▸ TRY IT
From the line below that contains "You are a computer-use" to the line that contains "Select the close", repeat every line exactly, both ends included, and nothing else.

─── INPUT FOR THIS TASK ───

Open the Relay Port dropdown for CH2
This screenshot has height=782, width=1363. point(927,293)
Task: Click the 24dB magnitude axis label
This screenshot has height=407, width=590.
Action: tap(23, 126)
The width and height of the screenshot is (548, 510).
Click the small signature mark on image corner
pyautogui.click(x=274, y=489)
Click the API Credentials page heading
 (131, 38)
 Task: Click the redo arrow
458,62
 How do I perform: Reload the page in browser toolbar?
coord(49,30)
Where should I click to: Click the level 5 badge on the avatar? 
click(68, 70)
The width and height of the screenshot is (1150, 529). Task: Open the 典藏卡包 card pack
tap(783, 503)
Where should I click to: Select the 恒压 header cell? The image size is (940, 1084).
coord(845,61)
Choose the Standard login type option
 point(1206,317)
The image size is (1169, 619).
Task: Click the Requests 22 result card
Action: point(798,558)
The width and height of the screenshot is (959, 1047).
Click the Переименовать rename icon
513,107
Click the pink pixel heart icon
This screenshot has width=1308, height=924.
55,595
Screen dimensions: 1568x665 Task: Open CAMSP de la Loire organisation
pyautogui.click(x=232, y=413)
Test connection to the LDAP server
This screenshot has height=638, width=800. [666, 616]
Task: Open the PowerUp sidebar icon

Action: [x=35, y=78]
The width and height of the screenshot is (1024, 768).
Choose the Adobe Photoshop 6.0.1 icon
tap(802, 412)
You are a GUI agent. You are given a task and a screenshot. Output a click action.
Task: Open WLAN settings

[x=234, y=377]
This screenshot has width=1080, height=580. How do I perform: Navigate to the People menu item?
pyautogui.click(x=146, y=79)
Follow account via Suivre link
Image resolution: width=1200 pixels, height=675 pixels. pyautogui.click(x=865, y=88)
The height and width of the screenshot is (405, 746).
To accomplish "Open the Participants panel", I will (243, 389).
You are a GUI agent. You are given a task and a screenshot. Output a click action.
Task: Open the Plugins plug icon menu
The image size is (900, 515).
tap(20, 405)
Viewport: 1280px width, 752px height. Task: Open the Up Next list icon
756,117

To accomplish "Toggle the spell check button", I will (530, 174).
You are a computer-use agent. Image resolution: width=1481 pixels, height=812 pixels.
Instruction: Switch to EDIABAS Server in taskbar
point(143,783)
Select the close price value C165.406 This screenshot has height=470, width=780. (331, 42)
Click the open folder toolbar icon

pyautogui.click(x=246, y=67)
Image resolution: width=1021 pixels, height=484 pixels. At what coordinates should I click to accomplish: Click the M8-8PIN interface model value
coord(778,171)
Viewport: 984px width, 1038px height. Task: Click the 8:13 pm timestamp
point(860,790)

───

▸ RESPONSE BELOW
You are a computer-use agent. Image resolution: width=1481 pixels, height=812 pixels.
Instruction: Switch to EDIABAS Server in taskbar
point(143,783)
Select the close price value C165.406 This screenshot has height=470, width=780. (331, 42)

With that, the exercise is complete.